Anyway, most of the time, the issue is with the user and lack of experience. If there are bugs etc then it will probably affect those who are experienced. I use all sorts of add-ons but my friends are kind of like "uh I better not I might break LibreOffice." "Ooh no I couldn't use a style as I couldn't understand that and why can't I just do what I have always done." They will not have done anything so fancy in MS Word either.

I also object to how those who produce hardware buy a Microsoft licence and then do not mention know that at some point, this licence will expire. Sometime before this, the user will have bought a version of Microsoft Word. This means at some point all the money paid out literally disappears because your average person using something to "look at the Internet and write things" has no idea of how to make back ups for their OS or that the Microsoft Word they thought they were buying will expire if they got it as part of their computer deal. The worst that can happen is you can need to reinstall LibreOffice. This is not difficult to do.

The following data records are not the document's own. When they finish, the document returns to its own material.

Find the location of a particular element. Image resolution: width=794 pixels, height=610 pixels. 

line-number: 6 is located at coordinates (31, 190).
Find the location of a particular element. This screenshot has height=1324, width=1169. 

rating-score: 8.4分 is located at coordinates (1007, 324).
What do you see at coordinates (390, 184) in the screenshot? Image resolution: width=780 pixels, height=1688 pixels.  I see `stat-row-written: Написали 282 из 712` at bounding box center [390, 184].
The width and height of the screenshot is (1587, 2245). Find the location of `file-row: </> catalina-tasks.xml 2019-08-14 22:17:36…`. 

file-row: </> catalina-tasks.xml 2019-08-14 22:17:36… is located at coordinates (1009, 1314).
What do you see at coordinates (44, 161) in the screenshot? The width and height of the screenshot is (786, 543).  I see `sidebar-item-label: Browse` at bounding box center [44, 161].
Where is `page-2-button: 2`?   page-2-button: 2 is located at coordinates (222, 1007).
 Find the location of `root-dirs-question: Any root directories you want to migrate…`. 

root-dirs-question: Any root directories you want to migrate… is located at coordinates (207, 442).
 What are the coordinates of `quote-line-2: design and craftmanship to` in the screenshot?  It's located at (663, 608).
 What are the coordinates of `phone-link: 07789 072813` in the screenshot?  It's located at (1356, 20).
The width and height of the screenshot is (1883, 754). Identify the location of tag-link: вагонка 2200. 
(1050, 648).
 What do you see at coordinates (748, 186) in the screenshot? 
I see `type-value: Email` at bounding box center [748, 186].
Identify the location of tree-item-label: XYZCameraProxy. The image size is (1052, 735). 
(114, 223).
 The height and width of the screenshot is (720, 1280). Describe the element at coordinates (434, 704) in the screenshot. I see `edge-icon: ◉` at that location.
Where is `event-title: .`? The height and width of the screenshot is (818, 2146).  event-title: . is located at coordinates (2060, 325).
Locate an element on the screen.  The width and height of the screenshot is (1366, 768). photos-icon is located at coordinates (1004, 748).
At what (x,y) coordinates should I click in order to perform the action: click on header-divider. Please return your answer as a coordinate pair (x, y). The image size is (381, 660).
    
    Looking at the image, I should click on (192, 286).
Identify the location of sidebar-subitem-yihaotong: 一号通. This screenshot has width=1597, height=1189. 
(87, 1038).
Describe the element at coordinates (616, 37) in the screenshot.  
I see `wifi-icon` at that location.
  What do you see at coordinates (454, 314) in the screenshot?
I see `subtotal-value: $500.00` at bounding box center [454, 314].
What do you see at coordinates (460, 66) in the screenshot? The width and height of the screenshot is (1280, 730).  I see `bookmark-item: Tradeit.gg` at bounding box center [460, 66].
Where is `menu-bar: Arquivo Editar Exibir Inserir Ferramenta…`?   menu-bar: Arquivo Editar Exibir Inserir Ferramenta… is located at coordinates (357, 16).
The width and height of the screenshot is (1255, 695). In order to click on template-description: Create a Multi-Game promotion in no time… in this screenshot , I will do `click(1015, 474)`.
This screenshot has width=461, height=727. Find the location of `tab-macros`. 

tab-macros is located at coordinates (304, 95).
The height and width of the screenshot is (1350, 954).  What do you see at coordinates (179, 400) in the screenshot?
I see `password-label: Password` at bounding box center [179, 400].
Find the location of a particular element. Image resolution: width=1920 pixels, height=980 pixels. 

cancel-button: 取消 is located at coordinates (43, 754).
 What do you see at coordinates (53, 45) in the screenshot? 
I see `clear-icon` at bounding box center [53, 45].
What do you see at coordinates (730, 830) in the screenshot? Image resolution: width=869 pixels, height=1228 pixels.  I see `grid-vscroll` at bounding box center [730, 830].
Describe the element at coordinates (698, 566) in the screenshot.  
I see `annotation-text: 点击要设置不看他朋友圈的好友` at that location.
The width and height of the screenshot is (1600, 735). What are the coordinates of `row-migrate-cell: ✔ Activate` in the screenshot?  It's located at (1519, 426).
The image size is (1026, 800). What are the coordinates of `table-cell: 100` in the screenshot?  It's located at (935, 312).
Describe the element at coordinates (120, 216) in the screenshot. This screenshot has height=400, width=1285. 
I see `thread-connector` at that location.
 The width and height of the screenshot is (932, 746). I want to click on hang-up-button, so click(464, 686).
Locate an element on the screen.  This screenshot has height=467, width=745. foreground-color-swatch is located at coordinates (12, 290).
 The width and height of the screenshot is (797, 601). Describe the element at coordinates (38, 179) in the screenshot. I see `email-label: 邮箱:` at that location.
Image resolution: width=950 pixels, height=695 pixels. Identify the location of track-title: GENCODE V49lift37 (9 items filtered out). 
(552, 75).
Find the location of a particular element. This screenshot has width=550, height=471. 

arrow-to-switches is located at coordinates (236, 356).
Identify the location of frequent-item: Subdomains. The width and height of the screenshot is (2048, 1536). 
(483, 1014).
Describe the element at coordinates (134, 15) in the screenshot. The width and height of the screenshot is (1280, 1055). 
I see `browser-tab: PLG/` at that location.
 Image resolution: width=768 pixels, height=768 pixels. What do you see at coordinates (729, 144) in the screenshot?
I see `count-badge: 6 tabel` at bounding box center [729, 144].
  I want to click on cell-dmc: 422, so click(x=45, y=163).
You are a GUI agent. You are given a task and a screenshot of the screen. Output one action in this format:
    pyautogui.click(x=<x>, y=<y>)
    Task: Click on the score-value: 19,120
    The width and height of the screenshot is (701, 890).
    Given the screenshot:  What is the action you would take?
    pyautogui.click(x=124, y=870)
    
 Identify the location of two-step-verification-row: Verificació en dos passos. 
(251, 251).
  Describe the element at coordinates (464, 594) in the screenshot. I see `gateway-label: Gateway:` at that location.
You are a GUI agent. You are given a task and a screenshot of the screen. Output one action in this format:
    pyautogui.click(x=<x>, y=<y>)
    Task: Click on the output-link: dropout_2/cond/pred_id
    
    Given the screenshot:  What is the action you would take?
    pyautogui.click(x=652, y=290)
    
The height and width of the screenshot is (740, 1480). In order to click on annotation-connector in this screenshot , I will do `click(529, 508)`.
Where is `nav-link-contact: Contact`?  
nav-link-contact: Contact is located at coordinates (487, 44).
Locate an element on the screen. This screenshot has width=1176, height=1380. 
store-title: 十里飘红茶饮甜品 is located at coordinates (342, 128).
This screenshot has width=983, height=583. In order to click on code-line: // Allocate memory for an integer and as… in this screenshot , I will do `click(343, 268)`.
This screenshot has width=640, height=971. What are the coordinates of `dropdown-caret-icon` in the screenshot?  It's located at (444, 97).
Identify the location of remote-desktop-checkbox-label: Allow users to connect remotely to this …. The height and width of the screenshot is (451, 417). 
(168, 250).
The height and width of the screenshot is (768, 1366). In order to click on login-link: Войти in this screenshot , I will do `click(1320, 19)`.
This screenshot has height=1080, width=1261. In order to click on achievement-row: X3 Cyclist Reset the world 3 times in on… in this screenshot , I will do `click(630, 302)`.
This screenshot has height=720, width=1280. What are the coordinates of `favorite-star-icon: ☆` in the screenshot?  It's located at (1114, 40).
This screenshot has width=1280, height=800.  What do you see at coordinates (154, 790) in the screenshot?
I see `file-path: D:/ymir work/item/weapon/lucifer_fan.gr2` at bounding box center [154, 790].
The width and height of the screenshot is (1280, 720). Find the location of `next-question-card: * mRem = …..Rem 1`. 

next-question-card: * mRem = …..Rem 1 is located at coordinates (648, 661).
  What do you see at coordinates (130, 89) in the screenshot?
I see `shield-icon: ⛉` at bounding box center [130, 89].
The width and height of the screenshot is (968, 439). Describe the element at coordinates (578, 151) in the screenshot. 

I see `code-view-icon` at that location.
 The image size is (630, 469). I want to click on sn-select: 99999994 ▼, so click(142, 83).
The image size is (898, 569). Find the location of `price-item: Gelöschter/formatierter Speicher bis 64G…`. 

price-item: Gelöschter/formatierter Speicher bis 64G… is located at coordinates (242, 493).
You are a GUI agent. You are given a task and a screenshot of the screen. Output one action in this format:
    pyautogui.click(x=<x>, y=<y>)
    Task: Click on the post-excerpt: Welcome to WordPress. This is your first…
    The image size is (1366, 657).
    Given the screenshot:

Yet those who live anywhere in the world can have a Linux system and Libre Office and discover that most things we pay for have a viable Open Source alternative that works well. Once you realise you can copy and paste code into the terminal it all gets less daunting. Of course, those with the monopoly do not want Joe or Jane Public to know this

Or they can have it installed on their Microsoft OS. Most people are amazed that their computer does not break when you do that and they can have two Word processors side by side if the Microsoft one is still working. I have, over time, renovated three different laptops using Ubuntu and that comes bundled with LibreOffice. Several times I have helped friends who are in despair as they no longer have Microsoft Word and cannot afford to buy it although they thought they had it forever. I don't think it right people should be sold something that implies there is no other word processor other than Microsoft Word or Office or whatever it is.

There is also greater likelihood of finding solutions to problems with LibreOffice as it is not easy and often expensive to get advice from companies.

By the way, the online versions of anything never work as well as LibreOffice. I have tried them all.